**WHAT YOU SHOULD DO**
Looking at the records below, please work out how many lines contain the word "Select" and give the number alone.

**Excerpts from a dataset**

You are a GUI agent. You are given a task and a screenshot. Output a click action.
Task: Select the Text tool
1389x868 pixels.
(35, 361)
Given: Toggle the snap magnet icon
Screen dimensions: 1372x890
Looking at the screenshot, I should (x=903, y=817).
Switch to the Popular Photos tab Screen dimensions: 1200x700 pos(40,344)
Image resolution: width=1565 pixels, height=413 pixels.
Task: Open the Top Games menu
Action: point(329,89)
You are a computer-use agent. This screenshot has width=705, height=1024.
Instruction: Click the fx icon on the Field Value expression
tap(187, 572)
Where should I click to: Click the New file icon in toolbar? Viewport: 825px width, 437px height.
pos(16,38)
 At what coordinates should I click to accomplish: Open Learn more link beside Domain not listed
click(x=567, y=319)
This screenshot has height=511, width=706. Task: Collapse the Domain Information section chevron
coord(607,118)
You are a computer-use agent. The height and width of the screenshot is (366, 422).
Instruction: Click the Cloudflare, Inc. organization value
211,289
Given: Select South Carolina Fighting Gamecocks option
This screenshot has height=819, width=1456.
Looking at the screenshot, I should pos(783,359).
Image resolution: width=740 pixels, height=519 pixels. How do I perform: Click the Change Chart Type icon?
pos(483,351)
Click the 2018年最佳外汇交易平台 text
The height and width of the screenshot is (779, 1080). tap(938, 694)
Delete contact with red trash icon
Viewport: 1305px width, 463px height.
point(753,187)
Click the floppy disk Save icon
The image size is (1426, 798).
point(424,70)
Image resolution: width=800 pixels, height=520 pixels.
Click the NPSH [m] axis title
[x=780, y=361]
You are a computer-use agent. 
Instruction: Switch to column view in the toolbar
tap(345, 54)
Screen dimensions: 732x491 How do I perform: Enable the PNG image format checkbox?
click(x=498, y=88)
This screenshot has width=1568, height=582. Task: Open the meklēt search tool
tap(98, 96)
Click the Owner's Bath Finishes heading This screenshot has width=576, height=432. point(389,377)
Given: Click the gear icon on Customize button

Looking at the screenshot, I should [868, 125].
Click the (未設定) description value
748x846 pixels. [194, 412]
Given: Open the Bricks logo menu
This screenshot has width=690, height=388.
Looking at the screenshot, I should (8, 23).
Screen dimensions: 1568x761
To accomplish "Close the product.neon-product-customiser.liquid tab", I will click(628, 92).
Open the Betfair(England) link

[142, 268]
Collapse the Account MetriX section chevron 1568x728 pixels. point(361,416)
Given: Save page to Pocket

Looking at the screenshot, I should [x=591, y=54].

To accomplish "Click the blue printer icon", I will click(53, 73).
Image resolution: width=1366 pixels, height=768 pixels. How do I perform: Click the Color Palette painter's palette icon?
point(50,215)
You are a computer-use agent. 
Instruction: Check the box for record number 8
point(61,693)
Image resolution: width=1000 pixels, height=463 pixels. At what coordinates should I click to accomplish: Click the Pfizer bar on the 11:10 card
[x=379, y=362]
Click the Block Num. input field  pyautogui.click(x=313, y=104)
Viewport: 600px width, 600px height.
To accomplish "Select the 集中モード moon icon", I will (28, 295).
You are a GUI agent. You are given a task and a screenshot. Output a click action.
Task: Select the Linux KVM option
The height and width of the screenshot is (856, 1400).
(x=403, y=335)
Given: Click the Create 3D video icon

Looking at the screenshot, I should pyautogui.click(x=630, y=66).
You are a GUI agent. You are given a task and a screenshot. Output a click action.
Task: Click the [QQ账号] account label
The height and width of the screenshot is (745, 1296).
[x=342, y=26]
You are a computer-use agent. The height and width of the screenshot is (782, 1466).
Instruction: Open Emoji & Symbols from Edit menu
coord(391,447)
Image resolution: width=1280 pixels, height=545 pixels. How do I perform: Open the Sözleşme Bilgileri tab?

**YOUR RESPONSE**
4